*** Begin section ***

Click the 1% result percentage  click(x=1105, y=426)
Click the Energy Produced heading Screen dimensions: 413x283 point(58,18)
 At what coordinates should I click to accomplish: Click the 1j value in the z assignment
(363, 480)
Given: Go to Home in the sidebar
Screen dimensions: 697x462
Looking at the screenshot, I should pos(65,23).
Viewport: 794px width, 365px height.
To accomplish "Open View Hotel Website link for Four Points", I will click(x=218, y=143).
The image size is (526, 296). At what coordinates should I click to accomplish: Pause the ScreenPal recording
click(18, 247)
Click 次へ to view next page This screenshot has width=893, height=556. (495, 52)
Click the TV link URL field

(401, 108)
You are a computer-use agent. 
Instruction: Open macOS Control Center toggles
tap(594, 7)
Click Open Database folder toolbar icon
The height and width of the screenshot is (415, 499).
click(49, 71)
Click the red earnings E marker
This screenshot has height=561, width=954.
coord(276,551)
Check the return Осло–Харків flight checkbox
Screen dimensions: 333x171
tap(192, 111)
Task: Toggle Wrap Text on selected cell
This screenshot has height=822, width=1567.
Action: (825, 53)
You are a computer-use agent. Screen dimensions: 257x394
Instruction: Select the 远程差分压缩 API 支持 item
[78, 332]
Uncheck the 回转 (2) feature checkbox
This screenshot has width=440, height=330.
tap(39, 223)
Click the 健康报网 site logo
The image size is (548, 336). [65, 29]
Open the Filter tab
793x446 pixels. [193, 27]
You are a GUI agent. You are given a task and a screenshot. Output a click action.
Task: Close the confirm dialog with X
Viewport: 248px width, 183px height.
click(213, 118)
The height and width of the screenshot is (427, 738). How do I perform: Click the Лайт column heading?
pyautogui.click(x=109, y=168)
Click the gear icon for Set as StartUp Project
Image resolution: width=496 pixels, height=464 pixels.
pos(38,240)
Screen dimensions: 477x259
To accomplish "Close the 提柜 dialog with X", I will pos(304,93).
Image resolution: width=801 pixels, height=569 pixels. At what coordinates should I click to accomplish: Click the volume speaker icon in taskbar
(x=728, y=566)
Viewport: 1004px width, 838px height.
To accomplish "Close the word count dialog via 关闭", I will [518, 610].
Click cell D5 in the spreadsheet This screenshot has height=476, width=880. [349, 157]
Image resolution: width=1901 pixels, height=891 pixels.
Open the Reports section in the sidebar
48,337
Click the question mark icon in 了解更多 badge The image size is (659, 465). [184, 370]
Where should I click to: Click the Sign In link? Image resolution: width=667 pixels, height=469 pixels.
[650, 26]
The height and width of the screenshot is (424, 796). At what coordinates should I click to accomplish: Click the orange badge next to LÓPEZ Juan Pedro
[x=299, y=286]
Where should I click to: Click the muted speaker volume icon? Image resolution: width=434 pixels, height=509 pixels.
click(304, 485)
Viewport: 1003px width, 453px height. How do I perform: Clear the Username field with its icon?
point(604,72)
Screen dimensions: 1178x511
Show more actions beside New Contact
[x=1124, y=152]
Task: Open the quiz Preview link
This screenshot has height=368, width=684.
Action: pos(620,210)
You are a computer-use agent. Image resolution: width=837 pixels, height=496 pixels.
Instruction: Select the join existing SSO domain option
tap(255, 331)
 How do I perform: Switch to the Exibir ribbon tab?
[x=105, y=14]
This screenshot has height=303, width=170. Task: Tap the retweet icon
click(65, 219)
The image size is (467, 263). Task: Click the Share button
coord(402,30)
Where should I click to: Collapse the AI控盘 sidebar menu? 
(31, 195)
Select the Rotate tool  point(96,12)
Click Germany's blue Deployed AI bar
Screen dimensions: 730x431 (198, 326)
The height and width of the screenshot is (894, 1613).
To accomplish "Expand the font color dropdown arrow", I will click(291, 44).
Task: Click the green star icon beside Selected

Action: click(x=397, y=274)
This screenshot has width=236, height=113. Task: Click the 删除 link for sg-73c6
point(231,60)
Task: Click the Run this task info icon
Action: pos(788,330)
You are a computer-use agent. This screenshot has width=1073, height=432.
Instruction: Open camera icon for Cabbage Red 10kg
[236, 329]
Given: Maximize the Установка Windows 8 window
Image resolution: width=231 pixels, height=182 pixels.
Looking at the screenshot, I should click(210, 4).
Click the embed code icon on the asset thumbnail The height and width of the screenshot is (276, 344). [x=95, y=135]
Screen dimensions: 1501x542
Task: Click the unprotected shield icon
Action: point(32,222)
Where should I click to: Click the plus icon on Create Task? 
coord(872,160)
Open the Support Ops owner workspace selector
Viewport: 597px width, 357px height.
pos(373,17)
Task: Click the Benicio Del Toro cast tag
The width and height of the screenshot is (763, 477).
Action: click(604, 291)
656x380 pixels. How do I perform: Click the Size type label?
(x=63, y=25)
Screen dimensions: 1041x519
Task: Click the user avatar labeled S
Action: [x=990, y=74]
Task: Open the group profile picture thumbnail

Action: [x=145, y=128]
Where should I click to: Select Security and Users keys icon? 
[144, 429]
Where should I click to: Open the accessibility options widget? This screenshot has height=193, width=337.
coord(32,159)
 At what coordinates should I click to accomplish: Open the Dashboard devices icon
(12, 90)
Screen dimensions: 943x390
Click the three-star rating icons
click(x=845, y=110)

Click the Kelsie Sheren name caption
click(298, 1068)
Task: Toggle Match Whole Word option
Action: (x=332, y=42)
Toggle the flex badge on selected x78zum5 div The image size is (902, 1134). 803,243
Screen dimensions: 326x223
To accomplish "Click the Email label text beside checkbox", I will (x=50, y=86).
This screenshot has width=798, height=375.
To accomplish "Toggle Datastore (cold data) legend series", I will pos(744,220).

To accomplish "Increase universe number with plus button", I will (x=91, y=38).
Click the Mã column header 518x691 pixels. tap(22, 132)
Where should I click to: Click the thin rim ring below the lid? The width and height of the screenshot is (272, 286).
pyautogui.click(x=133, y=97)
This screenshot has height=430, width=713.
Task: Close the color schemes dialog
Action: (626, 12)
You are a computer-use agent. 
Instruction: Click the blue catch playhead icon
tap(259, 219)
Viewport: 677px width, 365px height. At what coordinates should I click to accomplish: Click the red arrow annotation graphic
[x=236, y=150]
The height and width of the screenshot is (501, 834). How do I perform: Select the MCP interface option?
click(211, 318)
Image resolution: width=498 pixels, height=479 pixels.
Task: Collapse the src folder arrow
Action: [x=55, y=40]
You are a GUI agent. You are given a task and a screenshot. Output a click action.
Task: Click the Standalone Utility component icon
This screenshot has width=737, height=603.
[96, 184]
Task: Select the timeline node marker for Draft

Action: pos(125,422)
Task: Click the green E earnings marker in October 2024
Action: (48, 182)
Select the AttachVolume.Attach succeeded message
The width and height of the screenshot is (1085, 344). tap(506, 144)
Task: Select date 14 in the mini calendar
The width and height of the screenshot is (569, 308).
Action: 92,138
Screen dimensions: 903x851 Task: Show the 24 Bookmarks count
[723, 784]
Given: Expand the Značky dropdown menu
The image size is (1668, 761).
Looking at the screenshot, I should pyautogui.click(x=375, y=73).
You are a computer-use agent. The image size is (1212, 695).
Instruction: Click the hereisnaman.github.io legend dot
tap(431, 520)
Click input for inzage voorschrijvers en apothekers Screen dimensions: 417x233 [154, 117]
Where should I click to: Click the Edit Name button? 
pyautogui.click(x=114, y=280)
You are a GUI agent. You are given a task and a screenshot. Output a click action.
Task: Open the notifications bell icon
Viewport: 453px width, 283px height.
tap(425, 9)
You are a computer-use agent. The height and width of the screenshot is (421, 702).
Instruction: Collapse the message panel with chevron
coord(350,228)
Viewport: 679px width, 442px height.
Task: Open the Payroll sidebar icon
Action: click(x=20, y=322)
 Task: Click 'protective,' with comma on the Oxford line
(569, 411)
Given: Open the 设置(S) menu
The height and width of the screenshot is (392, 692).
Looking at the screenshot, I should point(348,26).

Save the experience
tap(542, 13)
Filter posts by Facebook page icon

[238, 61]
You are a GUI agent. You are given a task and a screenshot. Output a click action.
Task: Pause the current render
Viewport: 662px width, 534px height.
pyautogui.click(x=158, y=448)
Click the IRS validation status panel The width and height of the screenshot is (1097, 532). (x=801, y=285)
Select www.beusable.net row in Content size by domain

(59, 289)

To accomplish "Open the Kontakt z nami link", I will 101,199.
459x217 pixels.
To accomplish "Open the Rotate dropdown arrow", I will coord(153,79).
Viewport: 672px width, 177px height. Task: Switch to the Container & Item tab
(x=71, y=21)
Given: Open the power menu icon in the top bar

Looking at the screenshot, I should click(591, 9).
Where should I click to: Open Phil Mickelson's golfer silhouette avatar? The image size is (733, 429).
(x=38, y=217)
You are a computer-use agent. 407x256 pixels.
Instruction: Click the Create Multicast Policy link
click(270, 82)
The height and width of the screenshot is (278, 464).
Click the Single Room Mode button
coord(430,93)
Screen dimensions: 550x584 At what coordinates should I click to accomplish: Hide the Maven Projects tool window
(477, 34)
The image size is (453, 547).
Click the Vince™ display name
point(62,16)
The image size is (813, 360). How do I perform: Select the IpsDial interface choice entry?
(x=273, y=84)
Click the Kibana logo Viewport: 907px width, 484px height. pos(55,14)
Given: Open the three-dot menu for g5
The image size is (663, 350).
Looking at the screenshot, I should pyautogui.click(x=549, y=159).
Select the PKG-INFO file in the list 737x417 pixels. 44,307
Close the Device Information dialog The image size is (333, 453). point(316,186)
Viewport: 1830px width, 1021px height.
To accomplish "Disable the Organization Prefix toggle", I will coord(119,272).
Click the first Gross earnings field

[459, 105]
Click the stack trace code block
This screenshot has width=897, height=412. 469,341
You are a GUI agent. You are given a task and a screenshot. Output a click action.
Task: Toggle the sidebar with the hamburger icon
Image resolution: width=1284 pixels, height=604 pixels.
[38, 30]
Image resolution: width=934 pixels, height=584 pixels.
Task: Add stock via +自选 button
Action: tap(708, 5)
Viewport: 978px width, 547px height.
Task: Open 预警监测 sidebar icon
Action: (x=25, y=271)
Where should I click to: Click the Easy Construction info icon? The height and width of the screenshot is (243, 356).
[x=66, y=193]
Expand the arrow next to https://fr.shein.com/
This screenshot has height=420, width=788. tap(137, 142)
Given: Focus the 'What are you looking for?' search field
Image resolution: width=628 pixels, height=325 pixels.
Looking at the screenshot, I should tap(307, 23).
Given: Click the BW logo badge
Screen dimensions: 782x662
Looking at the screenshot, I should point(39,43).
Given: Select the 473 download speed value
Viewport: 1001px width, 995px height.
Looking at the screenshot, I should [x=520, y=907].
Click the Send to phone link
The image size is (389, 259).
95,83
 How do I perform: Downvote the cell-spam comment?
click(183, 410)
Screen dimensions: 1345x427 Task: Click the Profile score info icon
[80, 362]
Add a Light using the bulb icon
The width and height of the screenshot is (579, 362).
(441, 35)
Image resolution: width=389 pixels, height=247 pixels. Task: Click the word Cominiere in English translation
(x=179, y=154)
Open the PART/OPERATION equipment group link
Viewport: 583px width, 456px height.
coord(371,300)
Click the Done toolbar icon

*** End section ***

TASK ITEM ▸
Where a line above contains the string "Rotate", copy that line.

RESULT ▸
Select the Rotate tool  point(96,12)
To accomplish "Open the Rotate dropdown arrow", I will coord(153,79).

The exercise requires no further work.